Although much more than just a patent deal, Google’s purchase of Motorola Mobility is also clearly driven by Google’s perceived need to establish a strong portfolio of patent rights in an attempt to ward-off patent attacks by competitors in the fiercely competitive and growing smart-phone market.
Motorola Mobility was formerly the famous Mobile Devices division of Motorola, Inc. In January 2011, the company was spun-off from its parent. The company’s devices have been lagging in the market, but its patent rights have always been strong and plentiful. Recently, Motorola Mobility has become deeply involved in patent infringement litigation with suits pending versus competitors such as Microsoft, Apple, and TiVo in addition to more than two-dozen pending suits as defendants against non-practising patent holders.
Motorola Mobility holds over 24,000 patents and pending patent applications worldwide. In the US market alone, the company holds around 5,000 patents and 1,500 pending patent applications. The bulk of these patents were assigned to Mobility during the split from Motorola. However, the unit has continued to apply-for and obtain patents since the split. Motorola Mobility also owns a number of subsidiary companies that also hold their own patents, such as General Instrument, Inc.
Some pending US litigation:
- Motorola Mobility v. TiVo (E.D. Tex.): Mobility asserts that TiVo is infringing a number of “fundamental” DVR patents that General Instrument obtained when it purchased Imedia. These include U.S. Patent Nos. 5,949,948, 6,304,714, and 6,356,708.

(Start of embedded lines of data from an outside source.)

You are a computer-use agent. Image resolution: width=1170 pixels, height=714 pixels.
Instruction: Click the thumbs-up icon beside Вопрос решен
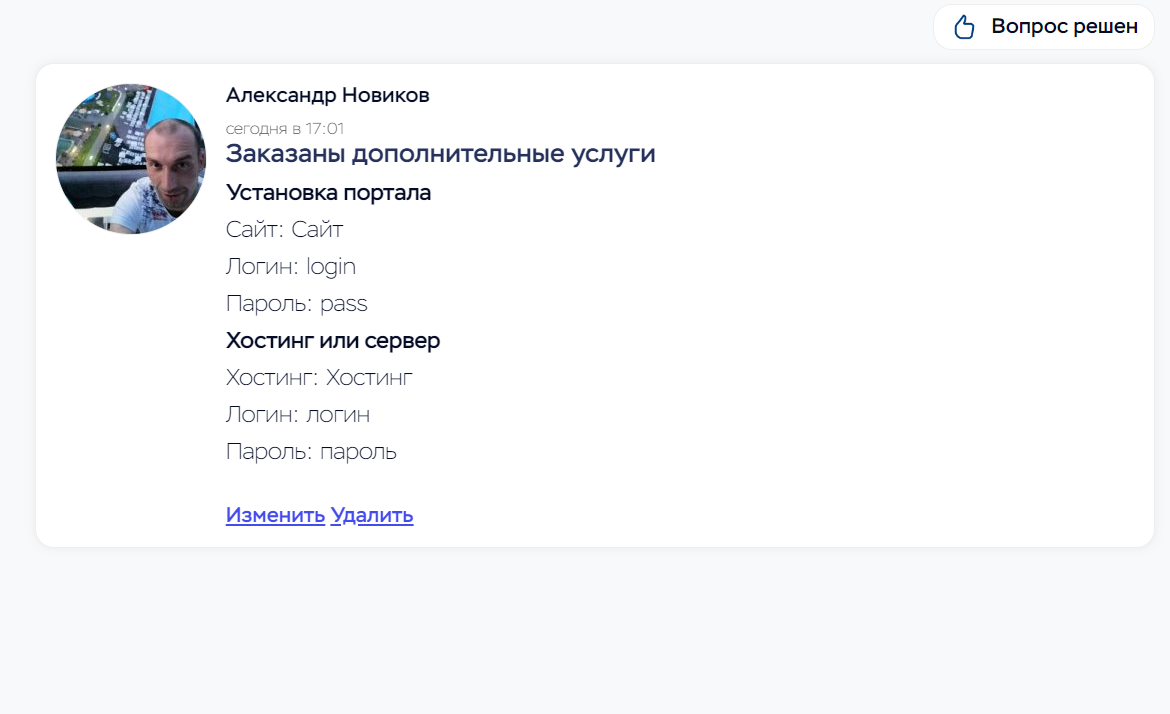(x=964, y=27)
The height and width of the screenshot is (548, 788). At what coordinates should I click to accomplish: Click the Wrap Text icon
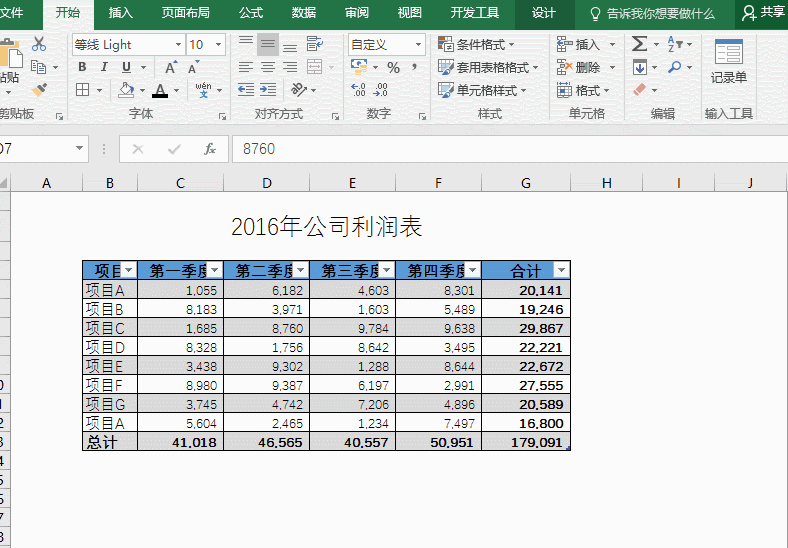click(x=315, y=44)
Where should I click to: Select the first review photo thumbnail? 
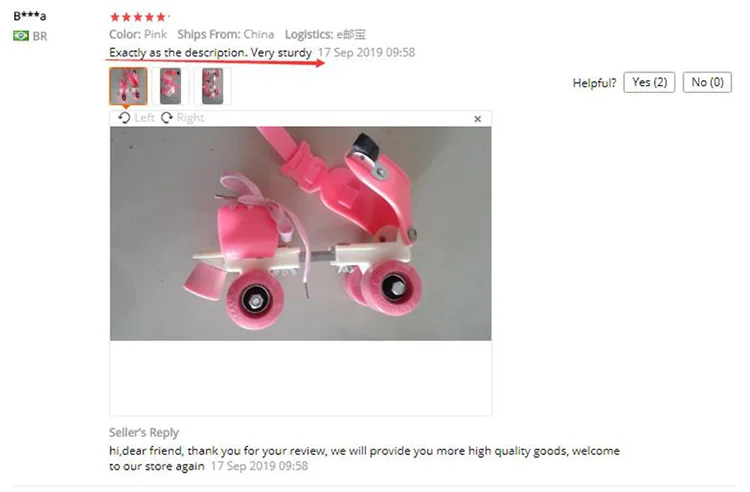click(x=128, y=86)
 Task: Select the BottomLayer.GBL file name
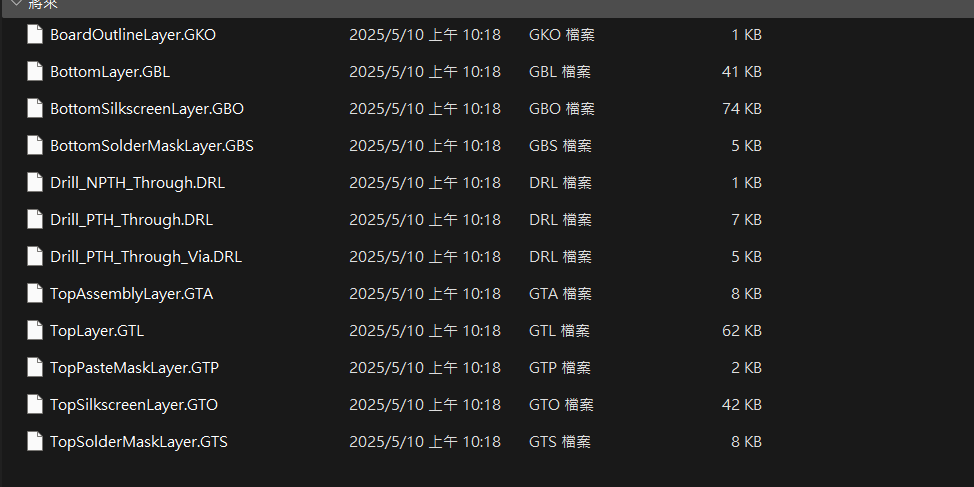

- Motorola Mobility v. Microsoft (W.D. Wisc. and ITC): In three separate lawsuits, Mobility asserts that Microsoft’s XBox infringes a number of its patents, including U.S. Patents Nos. 6,980,596; 7,162,094; 5,319,712; 5,357,571; 6,686,931; 5,311,516; 6,069,896; 6,992,580; 7,106,358; 6,686,931; 7,088,220; and 5,738,583.
- Motorola Mobility v. Apple (S.D. Florida): Mobility asserts that Apple’s iPhone 4 infringes a number of its wireless device and software patents, including U.S. Patents Nos. 5,710,987; 5,754,119; 5,958,006; 6,008,737; 6,101,531; 6,377,161; and 5,455,599. In a separate lawsuit, Apple accuses Mobility of infringing its patent Nos. 5,481,721; 5,566,337; 5,915,131; 5,929,852; 5,946,647; 5,969,705; 6,275,983; 6,343,263; and 6,424,354.